Update the rows starting with the line that contains "Describe the element at coordinates (280, 462)" and going on through the line that contains "center [1652, 894].": give those lines again with "Identify the location of" replaced by "Locate" and everything else unchanged.

§ **Entries shown**:
++++++++++++++++++++
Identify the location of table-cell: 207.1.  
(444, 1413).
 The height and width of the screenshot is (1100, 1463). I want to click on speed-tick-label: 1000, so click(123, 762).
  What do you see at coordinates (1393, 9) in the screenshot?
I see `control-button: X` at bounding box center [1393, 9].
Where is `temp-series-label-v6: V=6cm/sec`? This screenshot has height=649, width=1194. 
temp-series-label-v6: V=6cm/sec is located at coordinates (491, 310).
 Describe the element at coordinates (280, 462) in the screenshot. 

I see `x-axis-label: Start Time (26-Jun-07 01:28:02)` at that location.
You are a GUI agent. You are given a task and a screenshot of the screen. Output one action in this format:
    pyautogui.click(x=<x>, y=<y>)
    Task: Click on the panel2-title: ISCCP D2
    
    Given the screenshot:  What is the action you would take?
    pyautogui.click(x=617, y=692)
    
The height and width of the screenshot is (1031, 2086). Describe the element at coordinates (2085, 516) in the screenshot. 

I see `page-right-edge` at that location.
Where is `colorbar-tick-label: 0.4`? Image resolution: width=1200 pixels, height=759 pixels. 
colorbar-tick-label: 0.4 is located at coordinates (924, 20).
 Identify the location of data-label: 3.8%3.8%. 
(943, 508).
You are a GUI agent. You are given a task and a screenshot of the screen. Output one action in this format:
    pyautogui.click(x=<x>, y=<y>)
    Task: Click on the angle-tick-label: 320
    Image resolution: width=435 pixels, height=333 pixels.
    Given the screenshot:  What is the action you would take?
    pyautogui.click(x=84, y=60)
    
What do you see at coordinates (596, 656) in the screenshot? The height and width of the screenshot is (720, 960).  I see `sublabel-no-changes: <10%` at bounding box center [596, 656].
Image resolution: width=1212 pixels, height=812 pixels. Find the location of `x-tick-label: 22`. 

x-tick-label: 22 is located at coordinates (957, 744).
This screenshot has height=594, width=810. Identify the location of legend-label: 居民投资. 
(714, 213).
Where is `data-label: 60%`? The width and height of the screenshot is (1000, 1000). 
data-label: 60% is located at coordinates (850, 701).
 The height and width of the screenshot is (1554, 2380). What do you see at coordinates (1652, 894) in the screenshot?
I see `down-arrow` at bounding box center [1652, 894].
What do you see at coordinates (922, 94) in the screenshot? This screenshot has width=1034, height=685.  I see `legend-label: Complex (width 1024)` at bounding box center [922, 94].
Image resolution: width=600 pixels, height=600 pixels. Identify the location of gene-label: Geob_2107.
++++++++++++++++++++
§ **Task solution**:
 Describe the element at coordinates (280, 462) in the screenshot. 

I see `x-axis-label: Start Time (26-Jun-07 01:28:02)` at that location.
You are a GUI agent. You are given a task and a screenshot of the screen. Output one action in this format:
    pyautogui.click(x=<x>, y=<y>)
    Task: Click on the panel2-title: ISCCP D2
    
    Given the screenshot:  What is the action you would take?
    pyautogui.click(x=617, y=692)
    
The height and width of the screenshot is (1031, 2086). Describe the element at coordinates (2085, 516) in the screenshot. 

I see `page-right-edge` at that location.
Where is `colorbar-tick-label: 0.4`? Image resolution: width=1200 pixels, height=759 pixels. 
colorbar-tick-label: 0.4 is located at coordinates (924, 20).
 Locate data-label: 3.8%3.8%. 
(943, 508).
You are a GUI agent. You are given a task and a screenshot of the screen. Output one action in this format:
    pyautogui.click(x=<x>, y=<y>)
    Task: Click on the angle-tick-label: 320
    Image resolution: width=435 pixels, height=333 pixels.
    Given the screenshot:  What is the action you would take?
    pyautogui.click(x=84, y=60)
    
What do you see at coordinates (596, 656) in the screenshot? The height and width of the screenshot is (720, 960).  I see `sublabel-no-changes: <10%` at bounding box center [596, 656].
Image resolution: width=1212 pixels, height=812 pixels. Find the location of `x-tick-label: 22`. 

x-tick-label: 22 is located at coordinates (957, 744).
This screenshot has height=594, width=810. Locate legend-label: 居民投资. 
(714, 213).
Where is `data-label: 60%`? The width and height of the screenshot is (1000, 1000). 
data-label: 60% is located at coordinates (850, 701).
 The height and width of the screenshot is (1554, 2380). What do you see at coordinates (1652, 894) in the screenshot?
I see `down-arrow` at bounding box center [1652, 894].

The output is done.